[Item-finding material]
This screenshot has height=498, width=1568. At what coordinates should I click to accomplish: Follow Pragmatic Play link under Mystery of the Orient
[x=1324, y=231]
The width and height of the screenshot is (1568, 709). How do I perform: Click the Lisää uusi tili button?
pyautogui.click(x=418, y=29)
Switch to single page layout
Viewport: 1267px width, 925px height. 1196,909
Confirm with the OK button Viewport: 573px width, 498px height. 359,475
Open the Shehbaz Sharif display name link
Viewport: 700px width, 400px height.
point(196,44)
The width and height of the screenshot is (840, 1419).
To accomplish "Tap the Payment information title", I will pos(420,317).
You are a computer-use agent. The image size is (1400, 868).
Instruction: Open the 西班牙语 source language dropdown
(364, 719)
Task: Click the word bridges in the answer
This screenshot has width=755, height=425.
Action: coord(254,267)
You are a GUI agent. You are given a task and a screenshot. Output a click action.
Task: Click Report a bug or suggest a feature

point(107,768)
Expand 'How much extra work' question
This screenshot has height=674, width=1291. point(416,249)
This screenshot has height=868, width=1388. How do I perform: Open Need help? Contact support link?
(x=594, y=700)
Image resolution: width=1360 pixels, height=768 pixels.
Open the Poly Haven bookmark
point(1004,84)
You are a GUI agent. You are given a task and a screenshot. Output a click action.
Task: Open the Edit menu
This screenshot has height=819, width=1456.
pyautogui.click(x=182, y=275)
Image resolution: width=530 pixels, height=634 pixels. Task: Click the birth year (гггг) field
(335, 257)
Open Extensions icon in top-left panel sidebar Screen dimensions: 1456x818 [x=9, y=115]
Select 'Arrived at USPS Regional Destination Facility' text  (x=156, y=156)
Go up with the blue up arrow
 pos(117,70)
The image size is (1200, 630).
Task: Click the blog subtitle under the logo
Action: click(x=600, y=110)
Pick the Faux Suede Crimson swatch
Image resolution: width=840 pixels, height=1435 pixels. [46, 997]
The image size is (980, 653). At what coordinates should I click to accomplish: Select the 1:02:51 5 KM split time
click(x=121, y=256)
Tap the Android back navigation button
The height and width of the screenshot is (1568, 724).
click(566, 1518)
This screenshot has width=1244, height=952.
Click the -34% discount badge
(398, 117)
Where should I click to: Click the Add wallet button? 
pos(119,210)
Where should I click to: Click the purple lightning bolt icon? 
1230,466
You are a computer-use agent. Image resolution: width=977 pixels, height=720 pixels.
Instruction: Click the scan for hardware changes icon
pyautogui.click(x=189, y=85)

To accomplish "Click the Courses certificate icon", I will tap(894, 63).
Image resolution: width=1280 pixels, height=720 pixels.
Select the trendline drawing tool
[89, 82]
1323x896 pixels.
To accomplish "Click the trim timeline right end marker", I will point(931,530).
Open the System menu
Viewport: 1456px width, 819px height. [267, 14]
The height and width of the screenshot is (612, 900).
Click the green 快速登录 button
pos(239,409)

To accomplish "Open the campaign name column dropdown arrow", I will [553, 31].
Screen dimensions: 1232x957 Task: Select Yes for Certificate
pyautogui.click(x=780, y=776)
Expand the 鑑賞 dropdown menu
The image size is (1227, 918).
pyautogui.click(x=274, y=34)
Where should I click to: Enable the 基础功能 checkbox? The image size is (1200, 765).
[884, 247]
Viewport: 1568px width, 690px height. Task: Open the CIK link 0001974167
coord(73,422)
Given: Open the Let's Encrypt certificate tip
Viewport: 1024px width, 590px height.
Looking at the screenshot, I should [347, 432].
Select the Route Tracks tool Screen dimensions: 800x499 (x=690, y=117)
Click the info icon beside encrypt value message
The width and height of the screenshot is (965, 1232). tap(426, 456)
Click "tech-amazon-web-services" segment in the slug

[Written exercise] Starting at the line containing "Click the info" and continuing through the end of the material, reproduce those lines with "info icon" swapped for "help icon". Leave everything else as it is.

[Solution to the problem]
Click the help icon beside encrypt value message
The width and height of the screenshot is (965, 1232). tap(426, 456)
Click "tech-amazon-web-services" segment in the slug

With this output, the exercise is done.